**Problem to work on:** Copy out the lines below exactly, from the line containing "Image resolution: width=1920" through the last line, including both.

** Start of Exercise data **

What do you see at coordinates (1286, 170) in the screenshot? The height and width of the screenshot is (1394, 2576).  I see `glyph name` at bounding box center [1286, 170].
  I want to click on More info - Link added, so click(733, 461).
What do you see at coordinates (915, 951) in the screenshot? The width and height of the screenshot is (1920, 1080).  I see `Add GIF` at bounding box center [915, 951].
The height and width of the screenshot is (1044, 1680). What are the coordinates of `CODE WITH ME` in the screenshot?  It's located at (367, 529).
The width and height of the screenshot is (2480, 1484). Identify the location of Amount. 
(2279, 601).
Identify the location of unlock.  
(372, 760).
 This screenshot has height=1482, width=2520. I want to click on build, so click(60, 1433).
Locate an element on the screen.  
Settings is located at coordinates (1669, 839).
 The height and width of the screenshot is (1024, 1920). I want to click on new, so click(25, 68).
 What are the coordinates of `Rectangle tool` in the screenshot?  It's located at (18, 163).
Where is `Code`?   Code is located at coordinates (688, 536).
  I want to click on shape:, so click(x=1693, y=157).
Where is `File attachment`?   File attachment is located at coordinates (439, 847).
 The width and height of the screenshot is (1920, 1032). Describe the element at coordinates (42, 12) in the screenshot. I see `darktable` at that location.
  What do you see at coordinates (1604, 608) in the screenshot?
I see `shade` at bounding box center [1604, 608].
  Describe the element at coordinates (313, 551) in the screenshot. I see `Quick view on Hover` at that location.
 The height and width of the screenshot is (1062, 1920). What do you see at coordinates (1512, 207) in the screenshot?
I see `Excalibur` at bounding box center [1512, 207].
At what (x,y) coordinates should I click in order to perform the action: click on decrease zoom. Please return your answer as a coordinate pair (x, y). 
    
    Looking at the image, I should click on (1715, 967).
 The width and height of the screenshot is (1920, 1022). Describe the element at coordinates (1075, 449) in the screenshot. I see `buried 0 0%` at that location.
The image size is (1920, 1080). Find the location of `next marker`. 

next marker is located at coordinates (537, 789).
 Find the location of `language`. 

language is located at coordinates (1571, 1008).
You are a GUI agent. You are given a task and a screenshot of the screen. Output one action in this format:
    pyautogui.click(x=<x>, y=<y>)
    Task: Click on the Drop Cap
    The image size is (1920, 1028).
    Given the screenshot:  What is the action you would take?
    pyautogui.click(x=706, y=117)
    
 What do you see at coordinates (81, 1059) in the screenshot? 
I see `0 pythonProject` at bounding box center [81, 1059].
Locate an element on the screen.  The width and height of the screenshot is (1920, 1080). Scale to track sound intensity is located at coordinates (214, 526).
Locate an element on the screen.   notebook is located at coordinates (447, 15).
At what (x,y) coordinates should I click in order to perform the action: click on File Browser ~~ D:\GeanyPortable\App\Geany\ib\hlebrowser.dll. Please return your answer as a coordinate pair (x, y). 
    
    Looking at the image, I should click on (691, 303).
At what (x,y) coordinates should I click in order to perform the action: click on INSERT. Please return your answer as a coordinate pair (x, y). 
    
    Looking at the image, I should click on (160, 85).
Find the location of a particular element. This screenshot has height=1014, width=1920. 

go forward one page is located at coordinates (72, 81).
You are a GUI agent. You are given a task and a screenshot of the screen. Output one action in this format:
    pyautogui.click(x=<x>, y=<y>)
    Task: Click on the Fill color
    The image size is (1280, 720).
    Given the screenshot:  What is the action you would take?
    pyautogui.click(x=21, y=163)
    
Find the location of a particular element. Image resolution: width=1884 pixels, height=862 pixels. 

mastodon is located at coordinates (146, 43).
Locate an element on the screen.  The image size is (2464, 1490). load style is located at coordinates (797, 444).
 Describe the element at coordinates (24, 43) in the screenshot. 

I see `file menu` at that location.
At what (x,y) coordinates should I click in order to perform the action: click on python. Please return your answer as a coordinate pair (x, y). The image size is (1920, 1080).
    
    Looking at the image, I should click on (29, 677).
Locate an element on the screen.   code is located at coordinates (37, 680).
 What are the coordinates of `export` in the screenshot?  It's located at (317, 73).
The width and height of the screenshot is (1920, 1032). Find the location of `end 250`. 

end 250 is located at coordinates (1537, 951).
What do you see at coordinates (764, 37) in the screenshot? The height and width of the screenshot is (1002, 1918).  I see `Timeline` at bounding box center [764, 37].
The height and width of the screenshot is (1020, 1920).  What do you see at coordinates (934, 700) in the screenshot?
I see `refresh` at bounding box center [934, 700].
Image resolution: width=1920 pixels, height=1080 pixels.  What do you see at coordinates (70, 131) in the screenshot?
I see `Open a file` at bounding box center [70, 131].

** End of Exercise data **

**Answer to the exercise:**
Image resolution: width=1920 pixels, height=1080 pixels.  What do you see at coordinates (70, 131) in the screenshot?
I see `Open a file` at bounding box center [70, 131].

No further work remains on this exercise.